Turning to the experts
It's an approach that's also followed by IDEO, a product design firm based in Palo Alto, Calif., that created such products as the Palm V. IDEO project teams have anywhere from two to eight people, and include members such as industrial designers, interaction designers, mechanical engineers or materials experts.

Tom Stat, director of business development for IDEO, says the company looks at real people and their needs.

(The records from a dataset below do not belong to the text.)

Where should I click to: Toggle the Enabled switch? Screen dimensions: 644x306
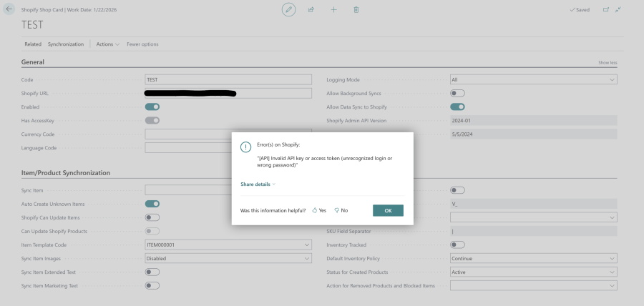coord(152,107)
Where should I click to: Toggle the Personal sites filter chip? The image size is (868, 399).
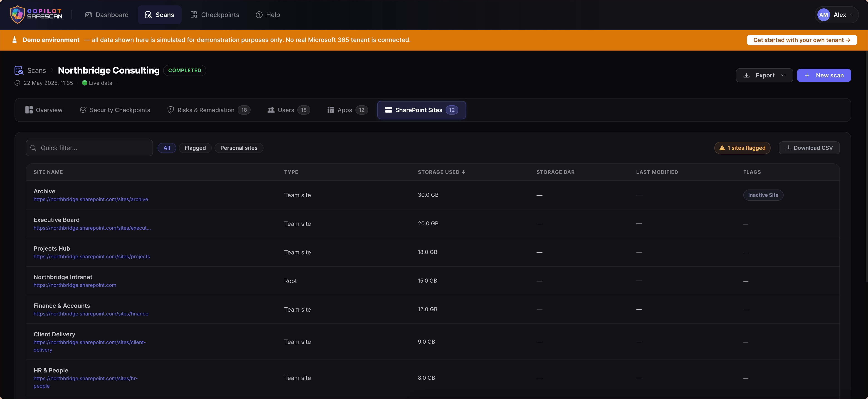[x=239, y=148]
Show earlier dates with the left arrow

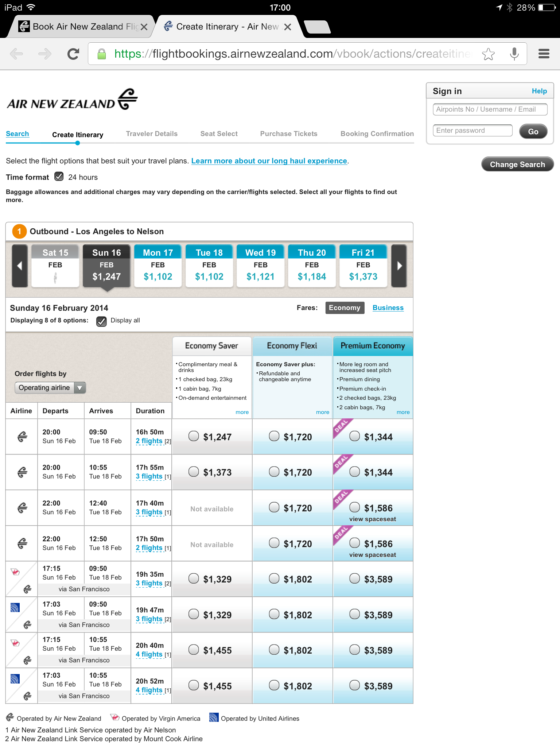[20, 266]
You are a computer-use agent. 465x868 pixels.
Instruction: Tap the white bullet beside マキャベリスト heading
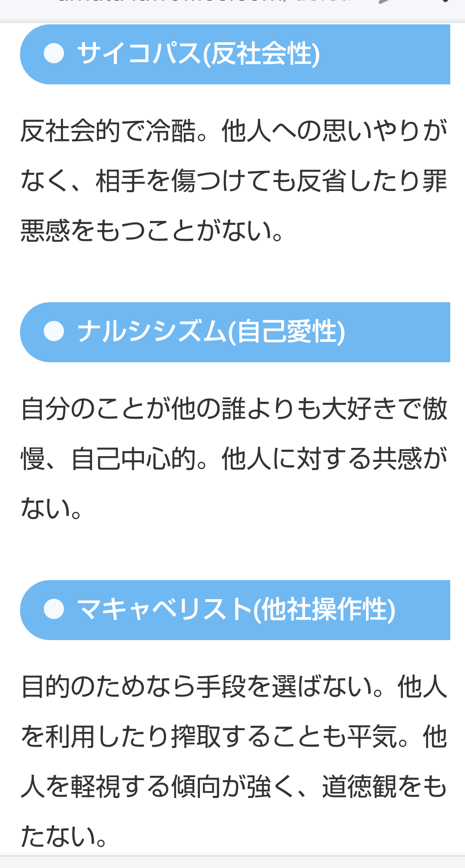54,609
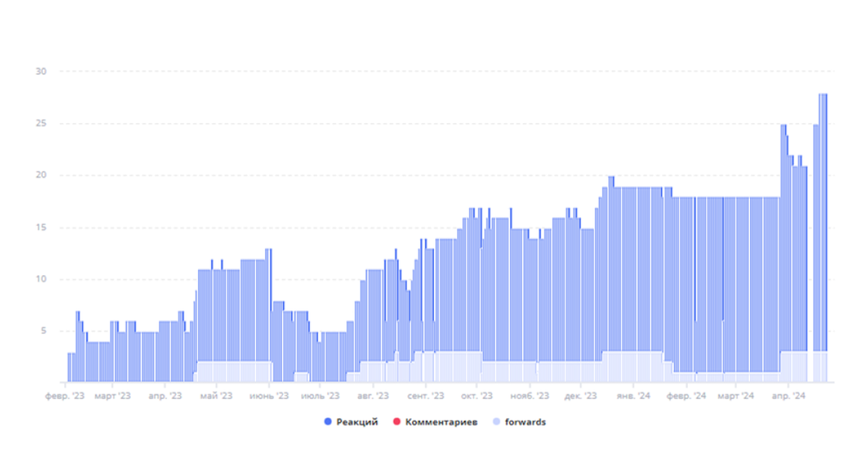Toggle the forwards series legend label
Screen dimensions: 868x456
[525, 422]
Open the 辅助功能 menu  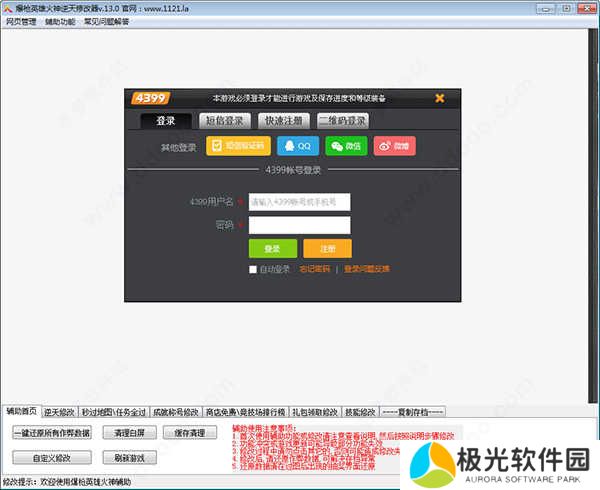60,21
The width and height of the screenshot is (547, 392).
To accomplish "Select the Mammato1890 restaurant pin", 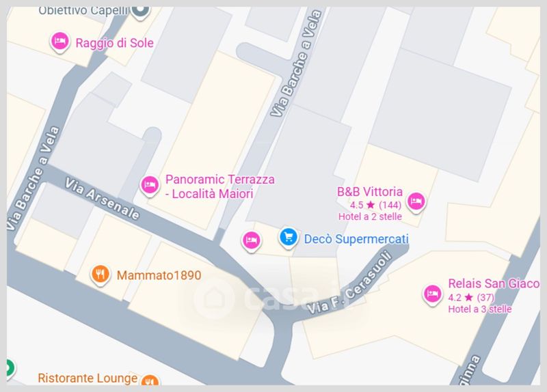I will 101,275.
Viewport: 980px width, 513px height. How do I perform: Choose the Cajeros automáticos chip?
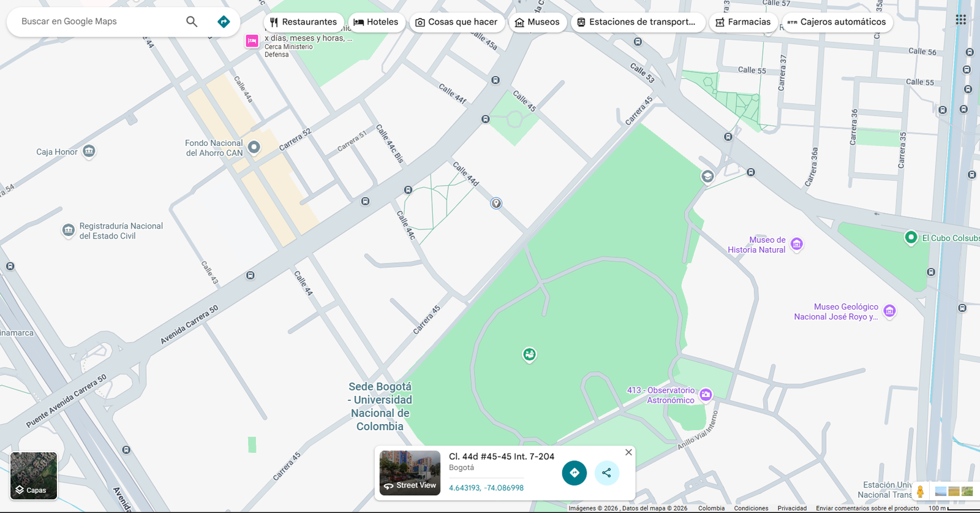point(837,22)
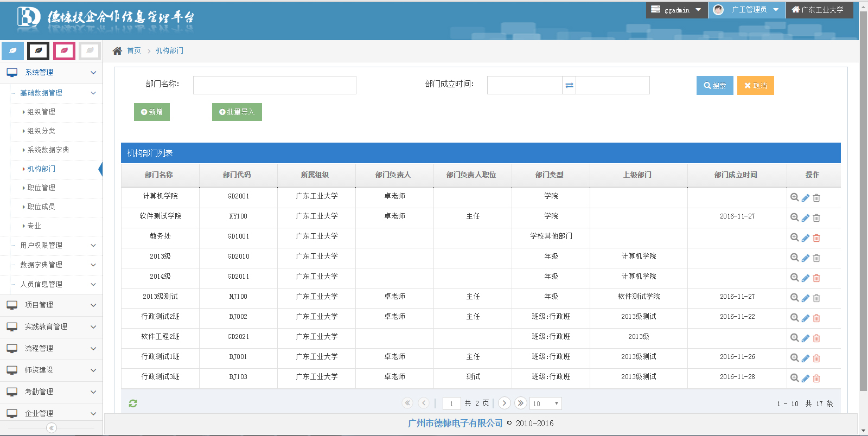This screenshot has height=436, width=868.
Task: Click the view magnifier icon for 计算机学院 row
Action: [x=794, y=197]
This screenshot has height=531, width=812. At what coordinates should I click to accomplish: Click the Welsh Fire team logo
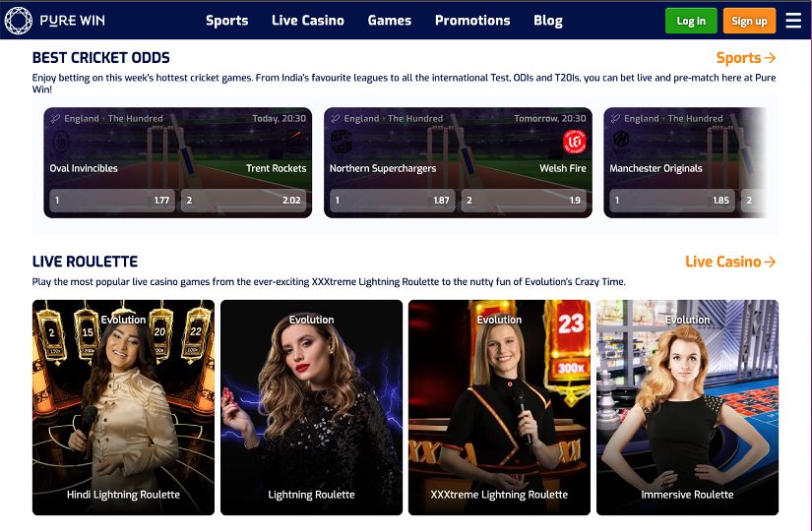[x=574, y=142]

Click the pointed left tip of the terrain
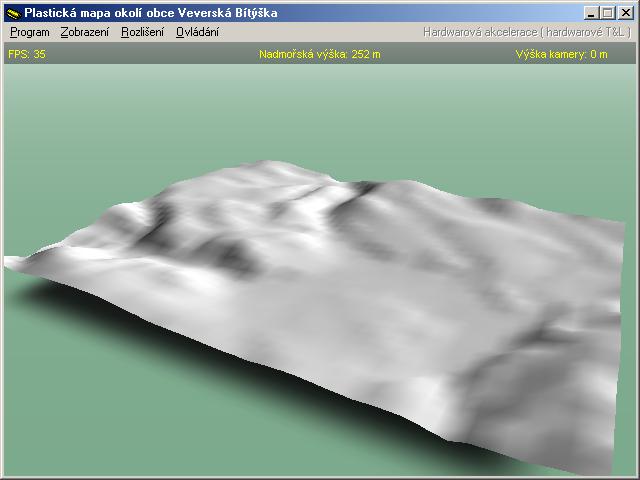click(8, 262)
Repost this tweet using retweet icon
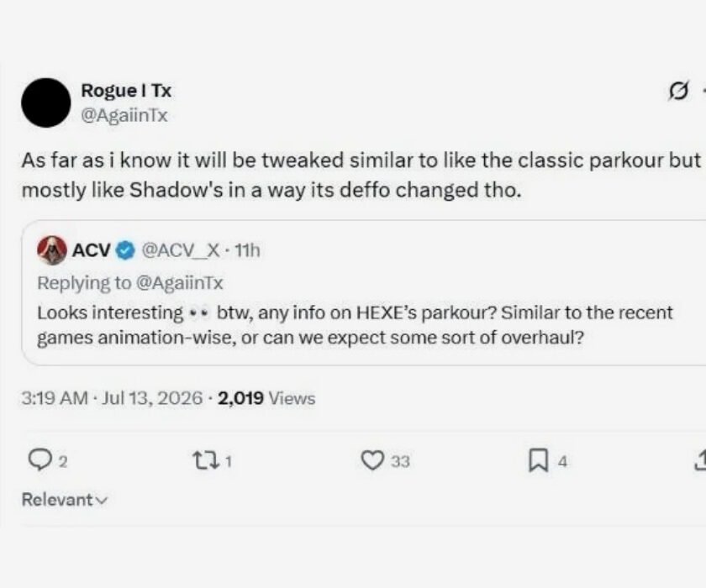 pos(205,460)
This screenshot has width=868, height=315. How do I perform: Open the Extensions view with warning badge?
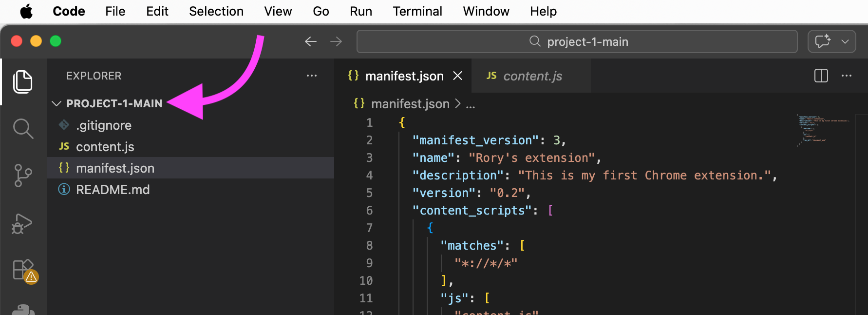(x=23, y=270)
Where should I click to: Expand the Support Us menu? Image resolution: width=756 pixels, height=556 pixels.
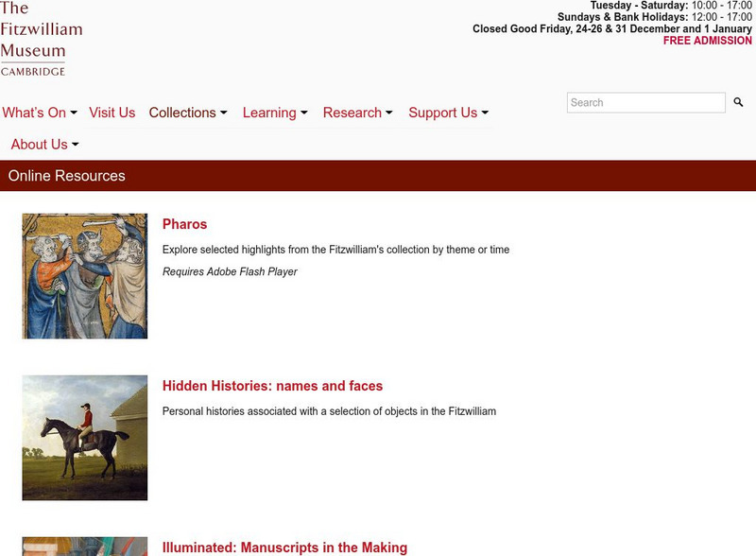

"There's a saying around here that people don't want products," he explains. "People want to do what people want to do. It's not about fighting with the cell phone, laptop or VCR. It's about talking with friends and family, accessing or processing information. Struggling with the product is not supposed to be part of the activity. The perfect product is invisible."

Companies looking to develop new products also turn to innovation experts, such as Gerald "Solutionman" Haman, the founder of SolutionPeople in Chicago. Kozinets brings such experts into his classroom. Haman has helped companies such as Dow, Kraft, Adidas and General Mills brainstorm by placing them in "Thinkubators," or thought-provoking meeting places.

"If people want to 'think outside of the box,' they should not be put in a box," contends Haman, who makes appearances in his 'Solutionman' costume -- like Superman with a light bulb head. Many teams experience "cubicle creativity," Haman says, whereby the size of their ideas is influenced by the amount of space in which they have to think.

To overcome such creative blocks, SolutionPeople works with companies using a four-step process of investigating needs, creating ideas, evaluating solutions and activating plans. In addition to dozens of other activities intended to foster creativity, the company takes groups to see the Blue Man Group and follows up with brainstorming sessions.

The MMM edge

Kellogg's MMM program also proves a great source for the sort of creativity that leads to product innovation. "Creativity and entrepreneurial drive are essential for successful managers," says Distinguished Professor Sunil Chopra, who serves as co-director of MMM with colleague Professor Wally Hopp. Both faculty members point to a recent survey conducted by the school revealing that, since the start of the program a decade ago, nearly 20 percent of MMM graduates have gone on to own or found a company.

"Our core course on product development deals with the process of bringing new products to market," explains Hopp. "We give students experience in a number of key areas centered around turning a new product into a real business."

Hopp also points out the strengths of the MMM Entrepreneurship Program, which sponsors teams of students who actually pursue the launch of new businesses. A number of these students have actually started companies while still enrolled at Kellogg. To fulfill the program's Integration Project requirement, students work closely with faculty to turn a technological innovation into a business venture.

Whatever—and whomever—the creative process of product innovation involves, companies must ensure that they have many channels from which to import ideas, Sawhney says. "You have to look in many places, because you get different kinds of ideas from different sources. It's important to have a cross-functional team involved so you have many voices. That adds to the richness of the ideas."